## Exercise
Copy the records character for character, from the line that contains "rant about people" down to the line that contains "somewhat original recipe (464, 2254)", including both of those lines.

* * *

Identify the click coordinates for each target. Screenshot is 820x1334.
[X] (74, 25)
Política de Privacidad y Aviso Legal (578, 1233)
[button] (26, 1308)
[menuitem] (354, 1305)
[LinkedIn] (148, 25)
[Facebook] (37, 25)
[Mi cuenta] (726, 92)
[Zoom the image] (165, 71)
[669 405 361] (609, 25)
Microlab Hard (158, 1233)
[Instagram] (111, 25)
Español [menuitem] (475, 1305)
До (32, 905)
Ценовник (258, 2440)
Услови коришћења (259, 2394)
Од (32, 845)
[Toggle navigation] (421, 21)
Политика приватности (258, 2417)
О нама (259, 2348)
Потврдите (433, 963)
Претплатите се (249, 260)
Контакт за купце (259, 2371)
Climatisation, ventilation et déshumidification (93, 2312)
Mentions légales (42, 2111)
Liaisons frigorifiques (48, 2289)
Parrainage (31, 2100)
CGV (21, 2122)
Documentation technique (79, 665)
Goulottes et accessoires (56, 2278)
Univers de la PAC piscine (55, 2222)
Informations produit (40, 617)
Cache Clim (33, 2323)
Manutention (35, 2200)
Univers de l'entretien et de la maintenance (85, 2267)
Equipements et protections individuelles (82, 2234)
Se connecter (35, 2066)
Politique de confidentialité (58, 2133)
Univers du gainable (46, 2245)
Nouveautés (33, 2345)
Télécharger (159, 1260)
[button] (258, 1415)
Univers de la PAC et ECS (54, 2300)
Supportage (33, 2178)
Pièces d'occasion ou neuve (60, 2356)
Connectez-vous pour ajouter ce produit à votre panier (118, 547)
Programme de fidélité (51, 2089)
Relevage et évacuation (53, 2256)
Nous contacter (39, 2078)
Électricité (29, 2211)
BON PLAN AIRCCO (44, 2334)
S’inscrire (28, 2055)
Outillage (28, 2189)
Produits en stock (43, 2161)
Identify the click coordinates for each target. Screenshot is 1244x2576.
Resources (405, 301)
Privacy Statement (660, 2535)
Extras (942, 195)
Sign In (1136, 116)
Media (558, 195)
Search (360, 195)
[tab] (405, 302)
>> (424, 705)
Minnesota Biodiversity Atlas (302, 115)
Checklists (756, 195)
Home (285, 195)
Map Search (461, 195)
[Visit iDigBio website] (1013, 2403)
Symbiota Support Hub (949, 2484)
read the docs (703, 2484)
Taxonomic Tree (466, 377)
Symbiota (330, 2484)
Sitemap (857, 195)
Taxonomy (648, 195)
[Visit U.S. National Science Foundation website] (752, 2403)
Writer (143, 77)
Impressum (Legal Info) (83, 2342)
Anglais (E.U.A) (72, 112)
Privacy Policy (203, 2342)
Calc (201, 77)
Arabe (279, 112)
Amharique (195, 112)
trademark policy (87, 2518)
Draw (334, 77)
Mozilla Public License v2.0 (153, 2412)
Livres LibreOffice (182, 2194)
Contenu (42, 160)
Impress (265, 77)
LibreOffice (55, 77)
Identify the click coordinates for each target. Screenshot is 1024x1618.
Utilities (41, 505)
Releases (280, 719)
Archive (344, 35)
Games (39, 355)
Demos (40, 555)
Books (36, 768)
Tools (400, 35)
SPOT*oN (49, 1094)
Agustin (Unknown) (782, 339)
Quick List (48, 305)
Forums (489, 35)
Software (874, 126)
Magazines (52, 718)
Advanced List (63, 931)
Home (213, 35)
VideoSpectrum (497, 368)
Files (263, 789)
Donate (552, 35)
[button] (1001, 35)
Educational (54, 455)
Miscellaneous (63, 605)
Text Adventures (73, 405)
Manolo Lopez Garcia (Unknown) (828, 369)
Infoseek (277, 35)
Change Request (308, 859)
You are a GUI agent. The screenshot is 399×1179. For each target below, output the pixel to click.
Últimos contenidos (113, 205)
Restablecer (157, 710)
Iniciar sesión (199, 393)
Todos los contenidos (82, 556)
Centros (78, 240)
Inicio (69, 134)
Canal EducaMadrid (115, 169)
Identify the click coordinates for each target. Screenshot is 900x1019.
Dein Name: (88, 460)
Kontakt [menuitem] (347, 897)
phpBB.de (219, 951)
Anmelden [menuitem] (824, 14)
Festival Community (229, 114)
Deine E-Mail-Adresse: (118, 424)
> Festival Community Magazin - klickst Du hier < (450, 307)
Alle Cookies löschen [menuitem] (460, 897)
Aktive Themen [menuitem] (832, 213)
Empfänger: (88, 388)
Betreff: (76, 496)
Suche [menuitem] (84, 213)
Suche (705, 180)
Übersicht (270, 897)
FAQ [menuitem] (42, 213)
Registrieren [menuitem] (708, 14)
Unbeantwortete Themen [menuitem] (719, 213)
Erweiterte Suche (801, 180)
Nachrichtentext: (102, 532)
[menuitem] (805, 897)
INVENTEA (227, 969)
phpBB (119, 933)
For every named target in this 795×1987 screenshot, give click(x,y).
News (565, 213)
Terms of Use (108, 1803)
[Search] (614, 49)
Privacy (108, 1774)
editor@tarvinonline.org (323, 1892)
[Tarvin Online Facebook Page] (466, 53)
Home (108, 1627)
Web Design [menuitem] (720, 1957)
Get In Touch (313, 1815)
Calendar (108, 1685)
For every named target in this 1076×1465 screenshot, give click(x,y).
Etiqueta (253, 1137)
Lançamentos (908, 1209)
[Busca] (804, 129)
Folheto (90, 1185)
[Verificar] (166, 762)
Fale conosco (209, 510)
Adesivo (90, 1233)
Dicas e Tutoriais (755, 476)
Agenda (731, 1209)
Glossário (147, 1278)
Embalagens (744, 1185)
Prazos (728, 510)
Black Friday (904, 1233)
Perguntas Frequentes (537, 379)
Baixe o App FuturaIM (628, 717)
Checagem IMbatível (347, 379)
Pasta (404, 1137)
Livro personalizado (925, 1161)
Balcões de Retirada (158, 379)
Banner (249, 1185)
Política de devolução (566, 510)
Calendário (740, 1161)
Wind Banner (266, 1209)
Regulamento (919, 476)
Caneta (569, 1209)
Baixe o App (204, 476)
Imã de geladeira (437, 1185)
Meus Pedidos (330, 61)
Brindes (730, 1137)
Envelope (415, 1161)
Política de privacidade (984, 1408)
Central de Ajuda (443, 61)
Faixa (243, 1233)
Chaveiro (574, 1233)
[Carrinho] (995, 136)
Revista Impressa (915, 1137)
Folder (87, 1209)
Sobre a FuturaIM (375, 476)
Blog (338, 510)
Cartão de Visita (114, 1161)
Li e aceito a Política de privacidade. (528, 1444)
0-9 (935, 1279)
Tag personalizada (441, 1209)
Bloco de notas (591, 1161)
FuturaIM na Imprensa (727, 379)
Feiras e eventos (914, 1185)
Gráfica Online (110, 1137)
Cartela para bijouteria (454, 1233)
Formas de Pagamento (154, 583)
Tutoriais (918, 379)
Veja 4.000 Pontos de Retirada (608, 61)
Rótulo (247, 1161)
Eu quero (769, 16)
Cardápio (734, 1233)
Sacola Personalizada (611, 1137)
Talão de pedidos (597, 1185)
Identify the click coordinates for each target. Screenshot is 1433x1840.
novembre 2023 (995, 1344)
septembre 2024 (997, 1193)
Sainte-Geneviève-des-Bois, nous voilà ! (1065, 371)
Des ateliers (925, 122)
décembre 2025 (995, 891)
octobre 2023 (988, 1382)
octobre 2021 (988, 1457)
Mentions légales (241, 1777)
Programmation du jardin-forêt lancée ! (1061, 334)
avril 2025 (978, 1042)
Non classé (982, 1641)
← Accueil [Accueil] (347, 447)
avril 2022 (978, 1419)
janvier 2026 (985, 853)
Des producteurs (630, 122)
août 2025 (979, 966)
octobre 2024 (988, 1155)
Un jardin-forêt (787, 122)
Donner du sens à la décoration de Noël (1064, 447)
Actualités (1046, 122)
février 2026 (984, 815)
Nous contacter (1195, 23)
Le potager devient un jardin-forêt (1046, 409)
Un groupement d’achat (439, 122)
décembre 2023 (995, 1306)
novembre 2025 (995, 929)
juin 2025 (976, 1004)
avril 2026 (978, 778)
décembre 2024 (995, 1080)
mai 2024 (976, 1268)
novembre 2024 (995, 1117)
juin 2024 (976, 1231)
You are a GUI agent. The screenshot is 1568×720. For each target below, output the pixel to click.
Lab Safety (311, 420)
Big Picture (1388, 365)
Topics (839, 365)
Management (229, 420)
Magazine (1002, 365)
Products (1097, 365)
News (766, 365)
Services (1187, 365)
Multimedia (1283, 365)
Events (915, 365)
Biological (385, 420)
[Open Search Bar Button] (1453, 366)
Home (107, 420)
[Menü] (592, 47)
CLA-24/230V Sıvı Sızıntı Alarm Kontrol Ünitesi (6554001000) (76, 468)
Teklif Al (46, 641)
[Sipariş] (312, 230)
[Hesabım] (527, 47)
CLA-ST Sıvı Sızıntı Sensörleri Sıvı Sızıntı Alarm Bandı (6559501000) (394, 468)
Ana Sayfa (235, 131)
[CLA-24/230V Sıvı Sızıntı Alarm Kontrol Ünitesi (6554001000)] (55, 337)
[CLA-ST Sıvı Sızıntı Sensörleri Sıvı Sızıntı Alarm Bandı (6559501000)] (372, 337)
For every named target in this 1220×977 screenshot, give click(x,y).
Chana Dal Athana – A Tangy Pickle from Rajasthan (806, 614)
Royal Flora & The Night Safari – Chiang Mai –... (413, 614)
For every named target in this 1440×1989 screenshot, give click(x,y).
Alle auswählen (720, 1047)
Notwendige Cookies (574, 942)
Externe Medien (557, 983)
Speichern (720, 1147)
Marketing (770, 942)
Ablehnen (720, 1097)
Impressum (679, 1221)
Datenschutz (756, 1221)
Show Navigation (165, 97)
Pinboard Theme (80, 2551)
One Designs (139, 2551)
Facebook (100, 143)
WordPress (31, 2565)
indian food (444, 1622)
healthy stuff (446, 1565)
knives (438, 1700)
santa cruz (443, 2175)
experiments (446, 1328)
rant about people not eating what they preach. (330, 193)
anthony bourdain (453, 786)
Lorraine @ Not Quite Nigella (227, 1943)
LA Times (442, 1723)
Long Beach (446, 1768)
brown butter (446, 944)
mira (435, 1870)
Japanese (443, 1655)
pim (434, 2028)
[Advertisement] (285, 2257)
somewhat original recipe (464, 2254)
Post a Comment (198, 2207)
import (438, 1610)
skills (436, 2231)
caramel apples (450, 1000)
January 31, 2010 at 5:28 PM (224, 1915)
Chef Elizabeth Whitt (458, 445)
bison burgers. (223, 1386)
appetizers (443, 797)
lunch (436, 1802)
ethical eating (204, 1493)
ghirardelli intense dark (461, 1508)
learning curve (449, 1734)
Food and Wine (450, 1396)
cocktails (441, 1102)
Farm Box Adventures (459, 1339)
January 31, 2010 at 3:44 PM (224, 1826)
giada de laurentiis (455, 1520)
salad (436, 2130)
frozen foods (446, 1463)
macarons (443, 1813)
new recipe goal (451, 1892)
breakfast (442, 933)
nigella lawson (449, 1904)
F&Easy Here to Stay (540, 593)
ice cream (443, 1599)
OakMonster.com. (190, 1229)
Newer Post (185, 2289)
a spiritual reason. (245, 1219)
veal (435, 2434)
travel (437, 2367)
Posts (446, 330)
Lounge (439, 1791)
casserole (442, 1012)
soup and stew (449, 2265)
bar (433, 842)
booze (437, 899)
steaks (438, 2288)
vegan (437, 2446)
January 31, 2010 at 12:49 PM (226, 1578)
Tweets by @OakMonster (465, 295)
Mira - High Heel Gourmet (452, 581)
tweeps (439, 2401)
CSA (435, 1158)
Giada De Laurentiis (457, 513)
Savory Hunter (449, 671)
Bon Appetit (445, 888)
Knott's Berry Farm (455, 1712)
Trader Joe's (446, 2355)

* * *

## The result
rant about people not eating what they preach. (330, 193)
anthony bourdain (453, 786)
Lorraine @ Not Quite Nigella (227, 1943)
LA Times (442, 1723)
Long Beach (446, 1768)
brown butter (446, 944)
mira (435, 1870)
Japanese (443, 1655)
pim (434, 2028)
[Advertisement] (285, 2257)
somewhat original recipe (464, 2254)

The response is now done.